Nama Danghyang Nirartha makin terkenal di Bali dan oleh karena itu Ki Pangeran
Bendesa Manik Mas mengundang beliau untuk datang ke Bumi Mas, lebih-lebih setelah
diketahui, bahwa mereka masih saudara sepupu. Di Bumi Mas, Danghyang Nirartha
dibuatkan oleh Ki Pangeran Bendesa Manik Mas sebuah pasraman dan sebuah
permandian.
Setelah cukup lama tinggal di Mas, Kiyai Pangeran Bendesa Manik Mas
mempersembahkan putrinya Gusti Nyoman Manik Mas Genitri kepada Danghyang
Nirartha untuk di jadikan istri. Dari perkawinan ini lahirlah seorang putra yang diberi
nama Ida Bokcabe. Ni Berit putri yang dibawa dari Melanting-Pulaki dan Luh Petapan
putri dari Ki Bendesa Gading Wani akhirnya dikawini pula dan dari yang pertama lahir
Ida Andapan sedangkan dari yang kedua lahir Ida Petapan.

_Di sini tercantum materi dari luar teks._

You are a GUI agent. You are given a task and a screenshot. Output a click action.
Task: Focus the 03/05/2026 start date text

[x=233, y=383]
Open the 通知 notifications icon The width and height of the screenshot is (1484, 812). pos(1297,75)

BUMI MAS DISERANG SUKAWATI (1750)


Kira-kira dalam tahun 1750 Bumi Mas diserang oleh Kerajaan Sukawati, oleh karena
Pangeran Bendesa Manik Mas tidak mau menyerahkan pusaka-pusakanya kepada Dalem
Sukawati. Barang-barang pusaka dimaksud adalah pusaka leluhur Mojopahit yang dahulu
diberikan oleh Ratu Mojopahit dan Patih Gajah Mada kepada Ki Patih Wulung sebagai
penguasa Bali Aga Mojopahit. Pusaka itu terdiri dari keris, mahkota dan sebuah permata
yang sangat dimuliakan bernama Menawa Ratna.

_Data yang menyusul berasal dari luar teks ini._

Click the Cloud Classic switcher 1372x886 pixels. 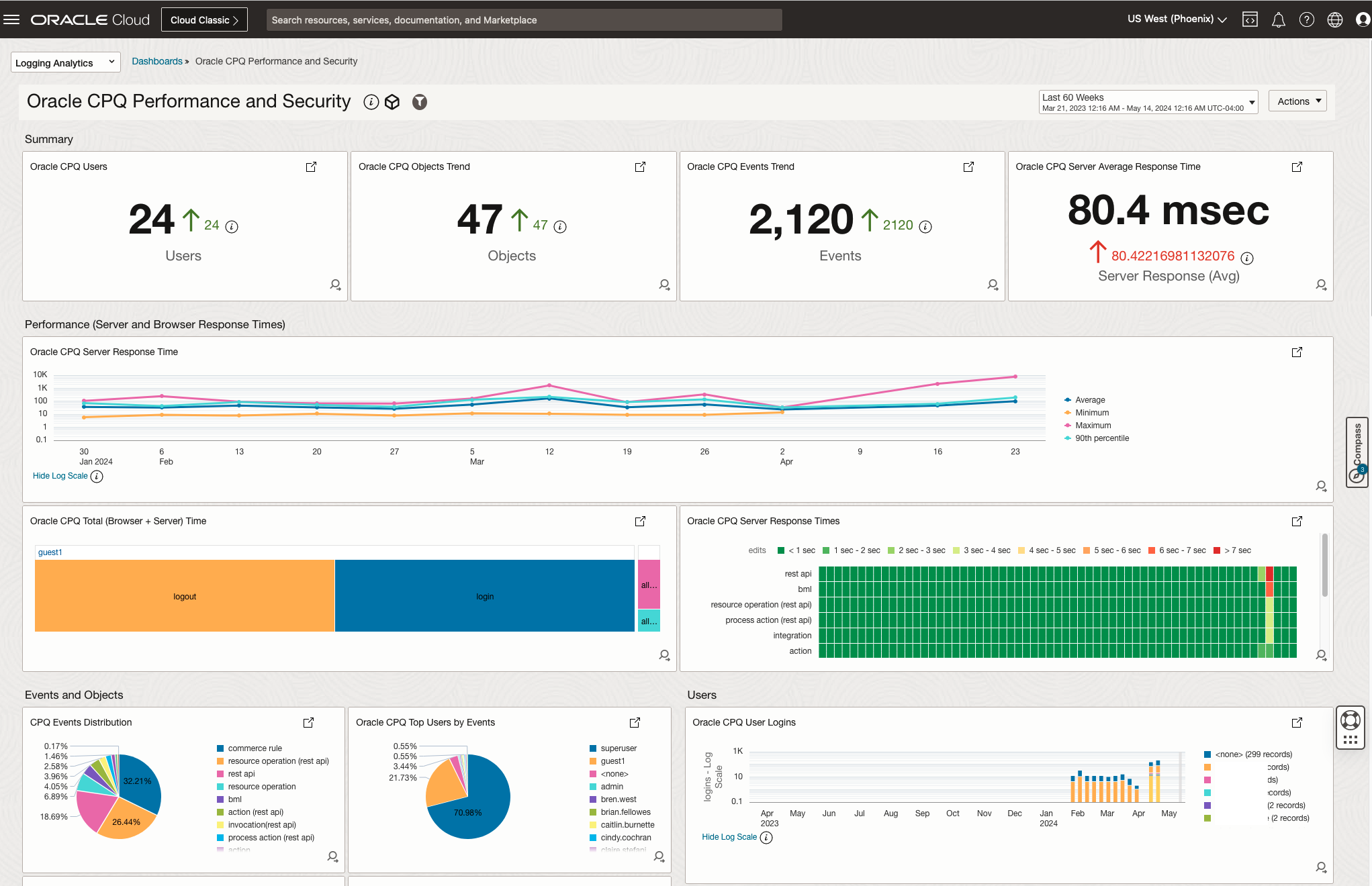pyautogui.click(x=203, y=19)
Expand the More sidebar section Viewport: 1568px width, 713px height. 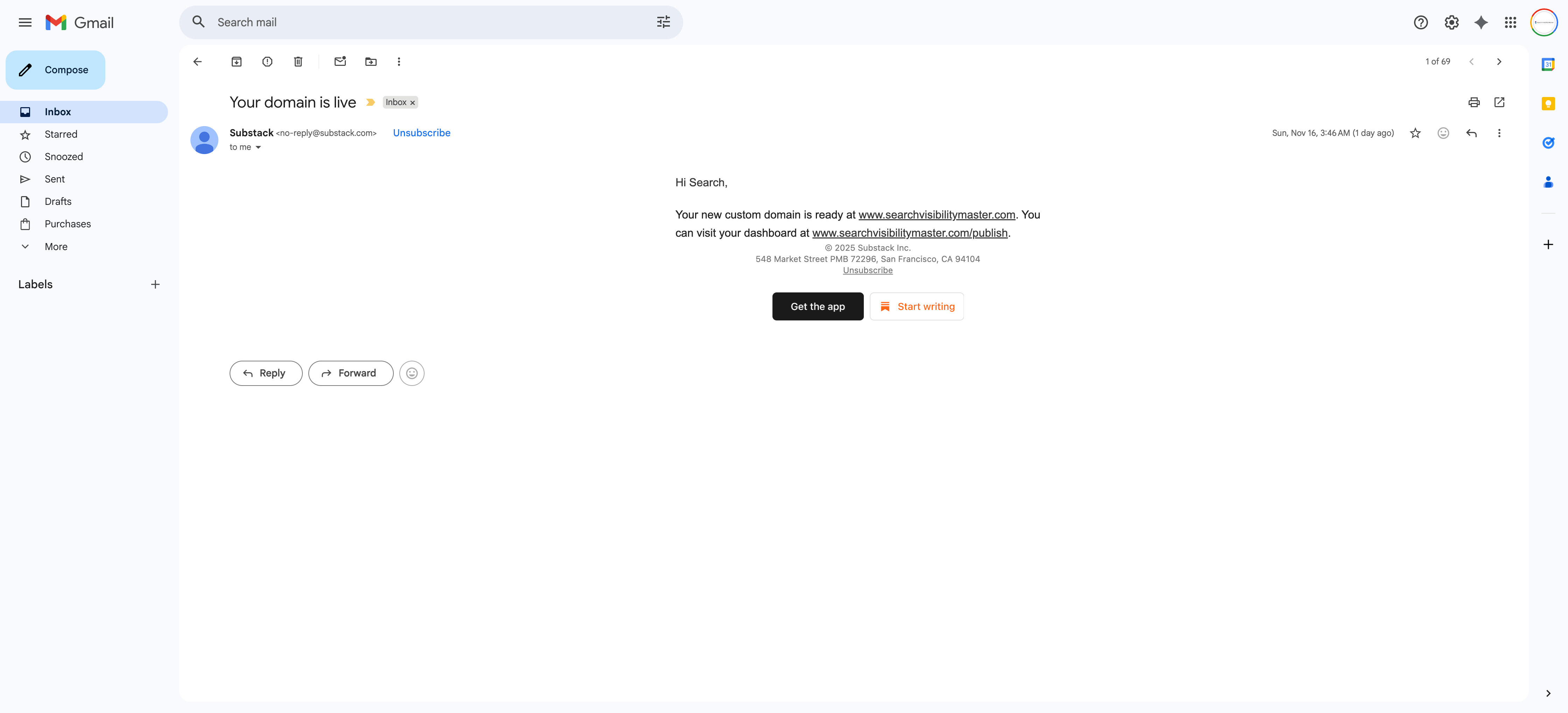point(55,247)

Penolakan Pangeran Bendesa Mas tersebut berdasarkan sebuah prasasti yang dahulu di
keluarkan oleh Dalem Kresna Kepakisan (leluhur Dalem Sukawati) kepada Ki Patih
Wulung, sewaktu patih ini diusir dari Gelgel ke Bumi Mas. Dalam prasasti ini antara lain
di muat: "Kekayaan, harta benda, pusaka-pusaka dan lain-lain yang menjadi milik
Bendesa Mas tidak boleh diambil atau dijarah/dikuasi untuk kerajan".

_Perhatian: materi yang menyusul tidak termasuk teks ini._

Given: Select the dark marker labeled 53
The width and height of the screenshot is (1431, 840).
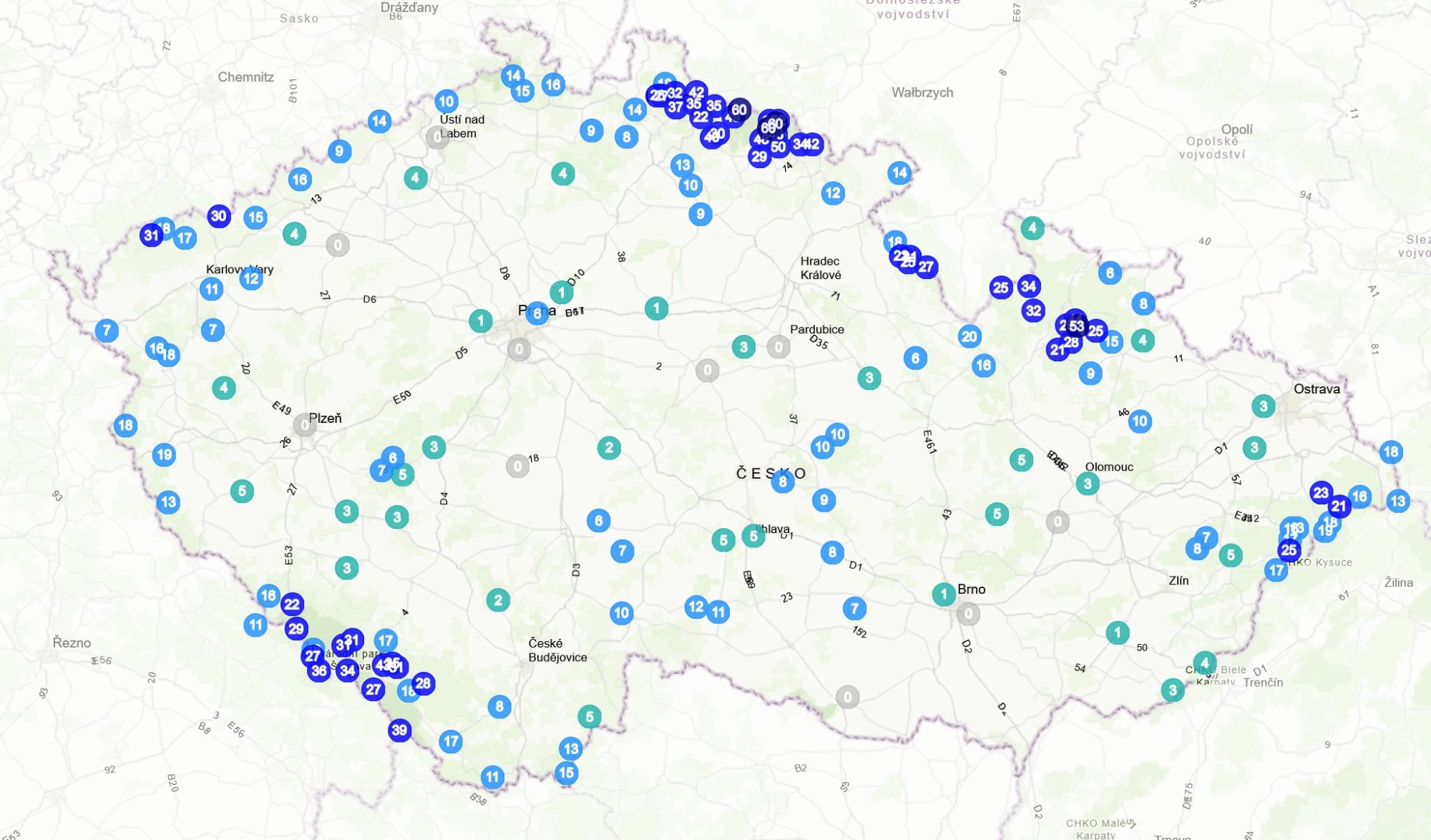Looking at the screenshot, I should [x=1077, y=326].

Dalem Sukawati tidak mengindahkan atau tidak memahami isi wisama ini, lalu Bumi
Mas diserang dengan pasukan besar yang mengakibatkan terbunuhnya Sang Pangeran
Bendesa Mas dan keluarganya menghilang dari Bumi Mas termasuk keluarga Brahmana
Mas. Keluarga Bendesa Mas menjadi cerai berai dan mengungsi kesegala plosok pulau
Bali, juga ke Gading Wani.

PENUTUP
Berdasarkan babad tersebut di atas, maka Pura Kawitan para Bendesa Mas adalah Pura
Lempuyang Madia, bekas parhyangan Mpu Genijaya. Di samping itu pula nyungsung ke
Pura Gading Wani (Lalanglinggah) dan Pura Taman Pule (Mas). Juga Pura Çilayukti
(Padang) dan Pura Dasar Bhuwana (Gelgel) tidak boleh dilupakan.
Waktu di pura Besakih dibangun sebuah pelinggih untuk memuja arwah suci Danghyang
Nirartha, di sebelah timurnya didirikan pula pelinggih untuk Bendesa Mas. Namun
demikian lelintihan/asal-usul dan hukum kepurusa, para Bendesa Mas patut nyungsung
pula pura pedharman di komplek pura Besakih, yaitu Pura Ratu Pasek.
Sumber:
1. Surat Jro Mangku Gde Ketut Soebandi, Tgl. 13-11-199.
2. Buku "Babad Bali Agung", I.N. Djoni Gingsir.
3. Buku "Babad Pasek dan Bandesa", I Gst. Bgs. Sugriwa.